### [ABOUT THIS EXERCISE]
The listing below is to be given again in full and word for word, without its images.

### [RECORDED DATA]
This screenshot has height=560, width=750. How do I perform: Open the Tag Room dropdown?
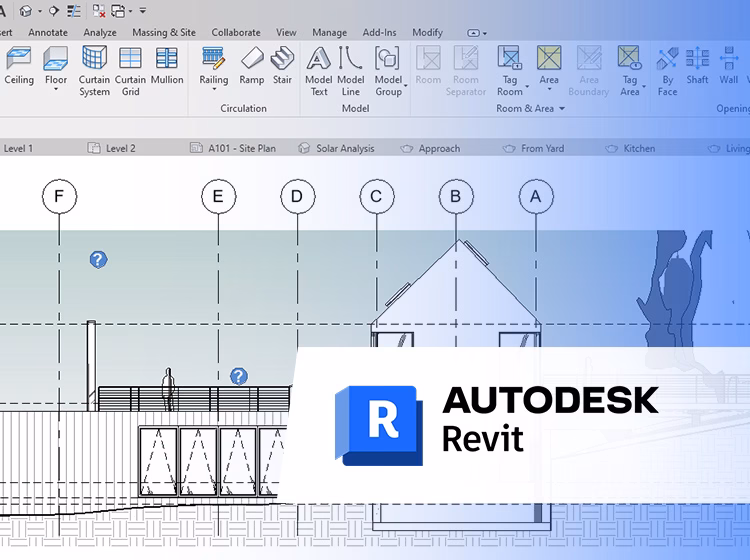click(x=510, y=92)
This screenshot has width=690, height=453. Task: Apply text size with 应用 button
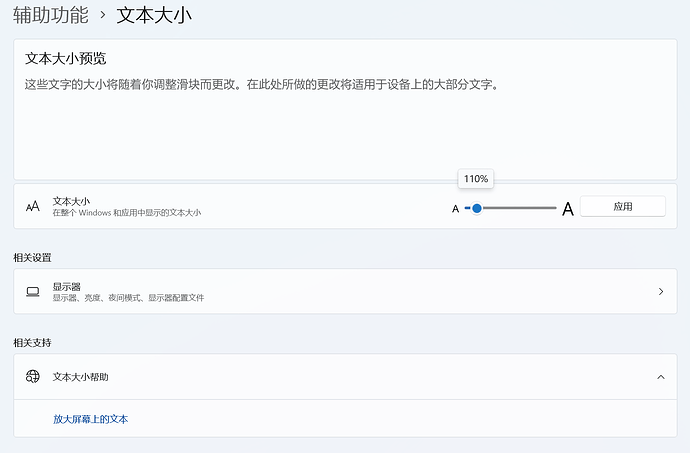click(x=623, y=206)
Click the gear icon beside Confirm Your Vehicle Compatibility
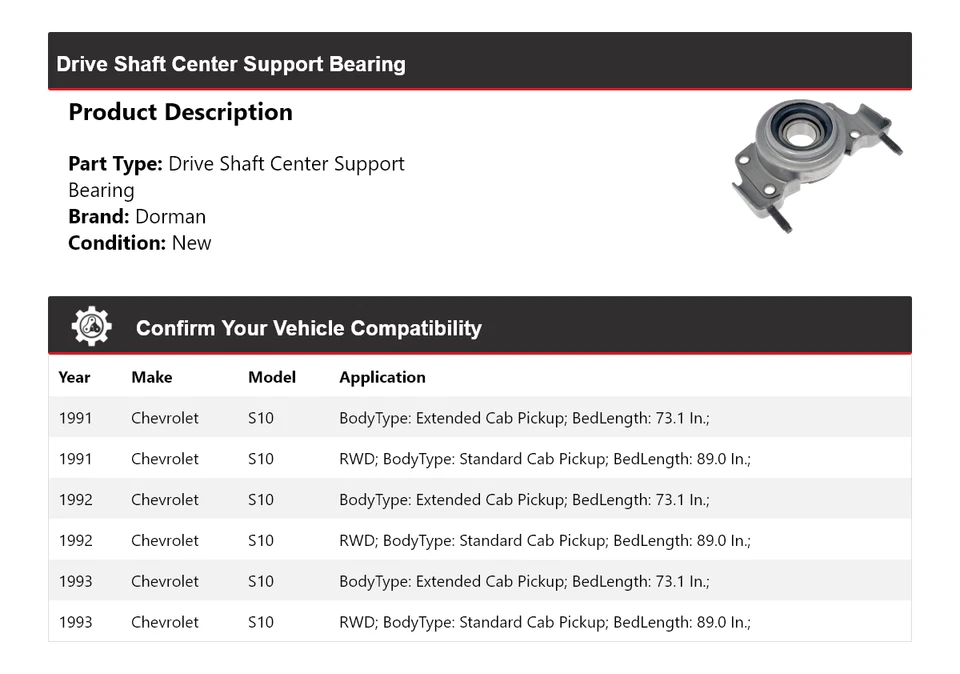Image resolution: width=960 pixels, height=674 pixels. [x=91, y=327]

### [OUTPUT]
This screenshot has height=560, width=750. How do I perform: Open the Tag Room dropdown?
click(x=510, y=92)
This screenshot has width=690, height=453. Task: Apply text size with 应用 button
click(x=623, y=206)
Click the gear icon beside Confirm Your Vehicle Compatibility
Image resolution: width=960 pixels, height=674 pixels. [x=91, y=327]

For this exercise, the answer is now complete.